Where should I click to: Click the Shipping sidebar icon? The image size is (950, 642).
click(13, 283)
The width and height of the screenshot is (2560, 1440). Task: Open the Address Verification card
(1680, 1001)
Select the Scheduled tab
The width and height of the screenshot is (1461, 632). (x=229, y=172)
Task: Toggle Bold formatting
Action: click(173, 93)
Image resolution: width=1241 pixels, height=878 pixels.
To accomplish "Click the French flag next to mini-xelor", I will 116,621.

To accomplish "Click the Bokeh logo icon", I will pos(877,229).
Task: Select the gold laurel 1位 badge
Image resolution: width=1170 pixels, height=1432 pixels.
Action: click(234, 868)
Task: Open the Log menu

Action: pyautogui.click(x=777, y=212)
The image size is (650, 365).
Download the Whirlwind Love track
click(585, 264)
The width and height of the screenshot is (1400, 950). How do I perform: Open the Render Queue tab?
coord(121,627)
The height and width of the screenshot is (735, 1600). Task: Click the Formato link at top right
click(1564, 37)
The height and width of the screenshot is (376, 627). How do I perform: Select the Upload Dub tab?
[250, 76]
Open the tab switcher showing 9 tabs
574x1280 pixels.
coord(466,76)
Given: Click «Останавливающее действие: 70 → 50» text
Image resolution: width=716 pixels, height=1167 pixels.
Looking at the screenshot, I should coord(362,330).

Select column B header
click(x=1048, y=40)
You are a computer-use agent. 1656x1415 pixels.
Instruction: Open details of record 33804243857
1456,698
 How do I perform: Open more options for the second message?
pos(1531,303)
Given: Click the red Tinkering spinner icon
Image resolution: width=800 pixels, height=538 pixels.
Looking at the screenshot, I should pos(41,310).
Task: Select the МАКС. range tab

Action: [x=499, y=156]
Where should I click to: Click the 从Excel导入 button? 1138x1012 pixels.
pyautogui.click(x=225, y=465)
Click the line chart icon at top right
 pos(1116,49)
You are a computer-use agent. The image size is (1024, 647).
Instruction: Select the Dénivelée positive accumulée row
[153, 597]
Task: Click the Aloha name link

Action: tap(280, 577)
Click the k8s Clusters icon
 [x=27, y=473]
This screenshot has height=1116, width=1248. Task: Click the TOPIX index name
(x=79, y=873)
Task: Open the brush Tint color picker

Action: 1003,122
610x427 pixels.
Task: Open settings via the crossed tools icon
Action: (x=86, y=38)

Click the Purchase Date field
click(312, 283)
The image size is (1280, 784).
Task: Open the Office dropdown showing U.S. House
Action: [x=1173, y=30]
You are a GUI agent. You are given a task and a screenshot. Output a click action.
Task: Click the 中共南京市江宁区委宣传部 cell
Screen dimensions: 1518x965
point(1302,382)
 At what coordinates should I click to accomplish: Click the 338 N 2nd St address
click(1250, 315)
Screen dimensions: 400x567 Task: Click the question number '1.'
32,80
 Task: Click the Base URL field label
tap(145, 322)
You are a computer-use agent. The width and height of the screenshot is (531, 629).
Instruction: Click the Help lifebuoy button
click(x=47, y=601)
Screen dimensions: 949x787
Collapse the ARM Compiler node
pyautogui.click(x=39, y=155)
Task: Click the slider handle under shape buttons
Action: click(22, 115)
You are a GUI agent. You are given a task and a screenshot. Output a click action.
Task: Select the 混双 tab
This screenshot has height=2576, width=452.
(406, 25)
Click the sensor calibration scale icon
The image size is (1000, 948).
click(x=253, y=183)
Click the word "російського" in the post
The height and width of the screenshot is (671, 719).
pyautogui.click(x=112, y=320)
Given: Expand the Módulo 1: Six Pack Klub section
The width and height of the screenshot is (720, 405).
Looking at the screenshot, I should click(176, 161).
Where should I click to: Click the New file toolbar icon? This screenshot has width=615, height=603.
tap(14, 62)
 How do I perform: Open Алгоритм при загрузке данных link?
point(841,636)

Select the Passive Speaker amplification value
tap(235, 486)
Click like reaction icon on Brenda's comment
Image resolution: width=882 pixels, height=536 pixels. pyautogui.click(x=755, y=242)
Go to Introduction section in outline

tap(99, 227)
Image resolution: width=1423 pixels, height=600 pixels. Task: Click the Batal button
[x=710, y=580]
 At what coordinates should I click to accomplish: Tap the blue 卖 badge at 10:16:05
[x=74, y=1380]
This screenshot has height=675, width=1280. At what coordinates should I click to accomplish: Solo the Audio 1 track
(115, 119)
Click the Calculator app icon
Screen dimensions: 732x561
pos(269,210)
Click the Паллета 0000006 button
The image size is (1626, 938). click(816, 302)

+===+

** WHAT IS BEING ASKED **
In the data above, find each line that has the word "will" and copy it out.

** RESULT OF THIS EXERCISE **
To accomplish "Click the French flag next to mini-xelor", I will 116,621.
To accomplish "Click the Bokeh logo icon", I will pos(877,229).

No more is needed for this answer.